S100A12 promotes Mn(II) binding to pneumococcal PsaA and staphylococcal MntC by Zn(II) sequestration.

Human S100A12 (calgranulin C, EN-RAGE) is a Zn(II)-sequestering host-defense protein that contributes to the metal-withholding innate immune response against microbial pathogens. S100A12 coordinates Zn(II) ions at two HisAsp sites with high affinity. A similar HisAsp site found in calprotectin (S100A8/S100A9, calgranulin A/B), a closely related human S100 protein, can sequester divalent metal ions from the solute-binding proteins (SBPs) pneumococcal PsaA (pneumococcal surface protein A) and staphylococcal MntC (manganese transport protein C).

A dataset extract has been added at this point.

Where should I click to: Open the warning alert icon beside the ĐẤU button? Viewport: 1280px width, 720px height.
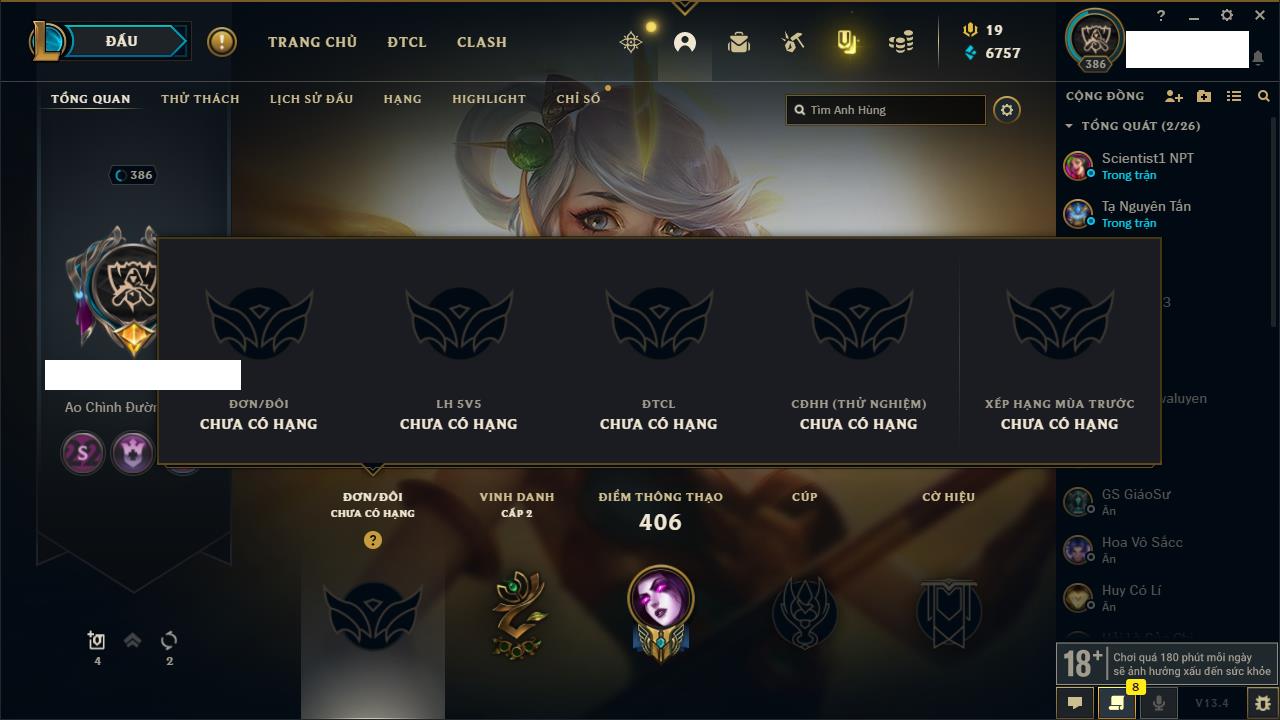pyautogui.click(x=222, y=42)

Both SBPs are components of Mn(II) transporters and capture extracellular Mn(II) ions for subsequent delivery into the bacterial cytosol. Nevertheless, PsaA and MntC exhibit a thermodynamic preference for Zn(II) over Mn(II), and Zn(II) binding can interfere with Mn(II) acquisition. In this work, we have used a biotinylated variant of S100A12 to show that S100A12 can sequester Zn(II) ions from PsaA and MntC. Moreover, electron paramagnetic resonance (EPR) spectroscopy indicates that by sequestering Zn(II) from Zn(II)-bound PsaA and MntC, S100A12 promotes Mn(II) binding to the SBPs. These results inform the function of S100A12 in Zn(II) sequestration, and further suggest that Zn(II)-sequestering S100 proteins may inadvertently protect bacterial pathogens during infection.